Я ходил в тайгу. Был в посёлке Сосновка. Дома состарились, посёлок захирел, пустует, а природа стоит на месте, и это очень даже удивительно по сравнению со скоротечностью человеческой жизни. Река Мана изумительной красоты. Дух захватывает, и никаких слов нет, чтобы таковую красоту описать. С дядькой и сродным братишкой сплавали на лодке, и я стрелял рябчиков. Десятка полтора ухлопал птичек, а рыбы не добыл. Рыбы осталось на реке мало, все расшуровано тракторами и сплавом. Потом шли через наши деревенские когда-то заимки, а ныне там пустуют избы и неубранные хлеба чьего-то подсобного хозяйства. Запустение, одичание и рядом народище, электролинии на Красноярскую ГЭС. Какое-то наслоение одиннадцатого и двадцатого века – всё перепуталось.

Прислали мне вызов в Москву на пленум, но я не поеду, немножко обрёл душевный покой, так не хочется его расходовать попусту, да и нездоровится тоже. Собираюсь уже домой и дня через три улечу, видно. В октябре, наверное, буду в Москве и надеюсь увидеть тебя уже дома, в уже подходящем состоянии.

Береги себя, дорогой! Бодрись, если можешь! Крепко тебя целую и желаю здоровья, которое, имея, мы не ценим, а потом вот… Твой Виктор


13 ноября 1967 г.

(А. М. Борщаговскому)


Дорогой Александр Михайлович!

Днями получил Ваше письмо, а сам в это время сидел в дыму и пламени, до того запурхался в делах. Ввязался я по глупости в одну поездку с бригадой журнала «Молодая гвардия» в Краснодар, по Кубани и т. д. Я долго там выдержать не мог и удрал, бросивши и бригаду, и «жемчужный край», как его именуют сами кубанцы.

А всё же полезно съездил. Больше ценить начинаешь нашу бедную, затурканную Россию, когда побываешь на такой вот жирной, плоской и избалованной земле. По сравнению с сорок пятым годом ничего там не произошло, в смысле морали и духовной жизни. Зажравшийся, недружелюбный и вороватый народишко живёт там, у которого хамство и самодовольство в крови, а хохлацкая тупость смешалась с российской и кавказской ограниченностью. Тарапунька и Штепсель вполне заменят им все книги, музыку и прочие духовные ценности. И писатели живут там сытые, здоровенные, прилично одетые, успешно промышляющие деньгу и готовые горло перервать тому, кто не делает того же и как бы белой вороной им представляется.
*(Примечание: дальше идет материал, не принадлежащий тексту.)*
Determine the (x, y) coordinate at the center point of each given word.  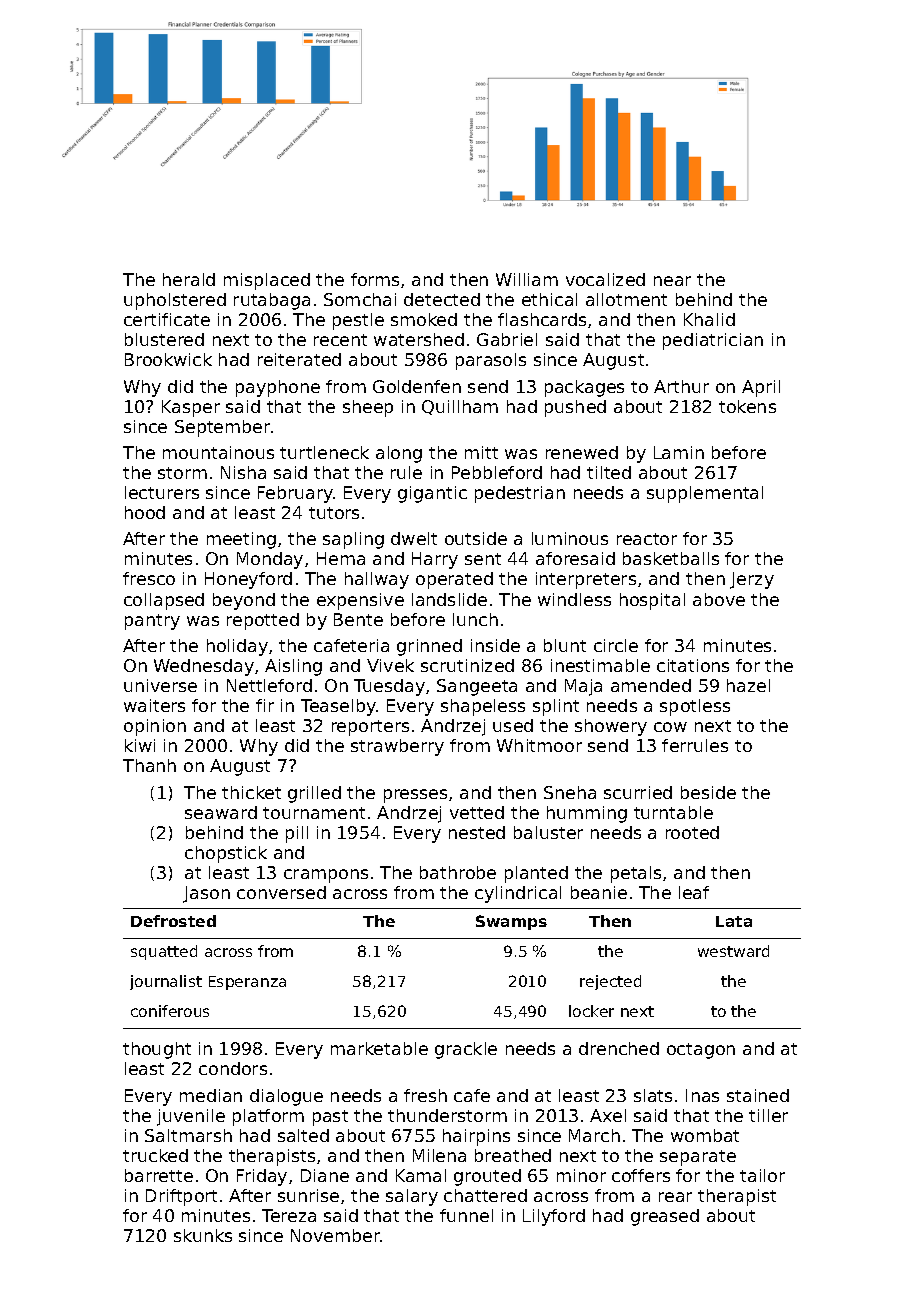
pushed (575, 408)
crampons (326, 876)
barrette (159, 1175)
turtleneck (324, 452)
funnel (466, 1215)
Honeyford (248, 580)
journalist (166, 982)
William (527, 279)
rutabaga (272, 301)
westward (733, 951)
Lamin (679, 452)
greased (665, 1217)
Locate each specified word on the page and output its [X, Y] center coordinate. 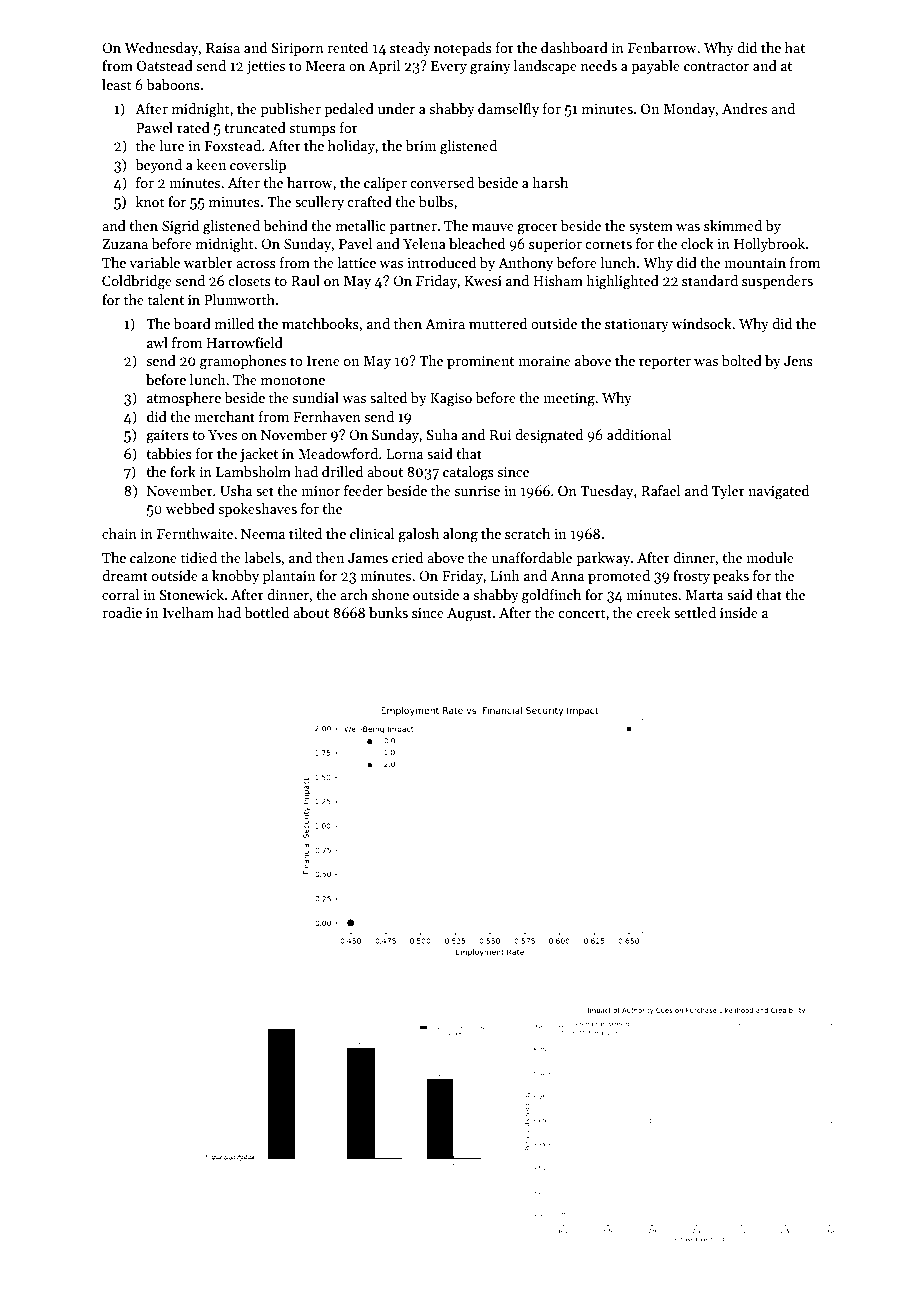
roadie [122, 612]
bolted [742, 360]
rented [347, 47]
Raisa [223, 48]
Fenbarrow [662, 47]
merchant [224, 416]
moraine [544, 361]
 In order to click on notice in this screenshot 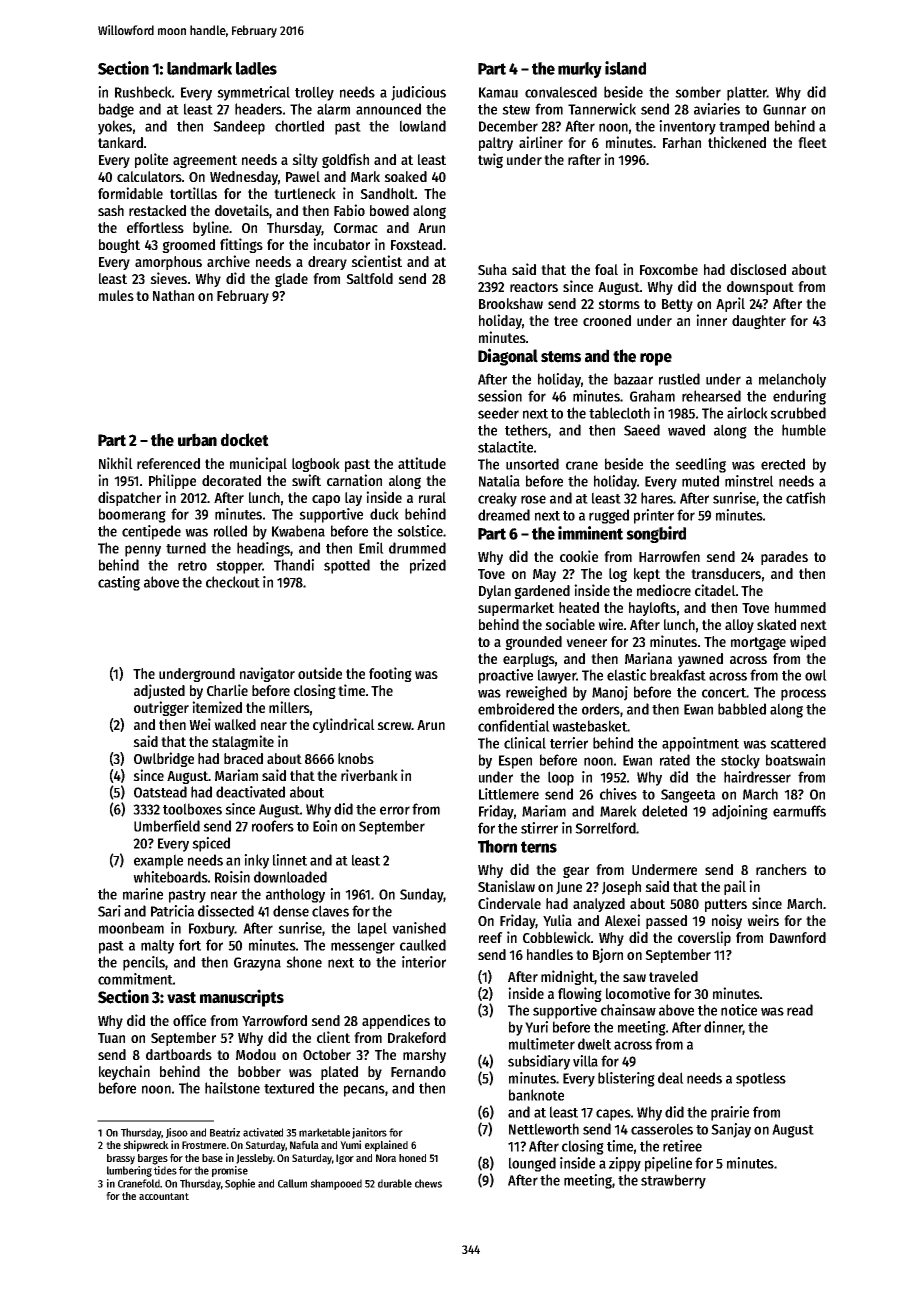, I will do `click(739, 1010)`.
С Витей Лихоносовым большинство из них не здоровается, и местное издательство его не издаёт, как неподходящего по идейности. Я Вите Лихоносову говорил, чтобы он немедленно покинул эту землю, ибо тут или приспособленцем сделаешься (чего и требуется), или озлишься, чего не надо делать, ибо злость хороша в писательстве, пока её впрягать умеешь. А Витя парень очень больной, и уехать ему не так-то просто.

Из Краснодара я подался в Воронеж, где не бывал никогда, и хорошо пожил почти три дня у Юры Гончарова. Есть у него своя машина. Поездили, посмотрели. Юра воевал под Воронежем, повозил меня по местам боёв. И то, что я там увидел, опять хлестануло меня по голове и сердцу. На местах боёв до се валяются косточки русские и летают тучи воронья. Это в то время, когда мы воздвигаем помпезные памятники на Малаховом кургане, Поклонной горе и прочих местах! Пионерчики-следопыты ходят по следам героев, а захоронить останки руки не доходят, и денег на это нетути.

Ах, господи, какое у нас постоянство в равнодушии к тем, кто отдаёт Родине и народу всё, и какое заботливое кокетное отношение к тем, кто языком болтает, крутится на глазу и шкоду всякую делает, кто вошью ползает по больному телу и без того искусанного народа – тем все и заботы, и блага.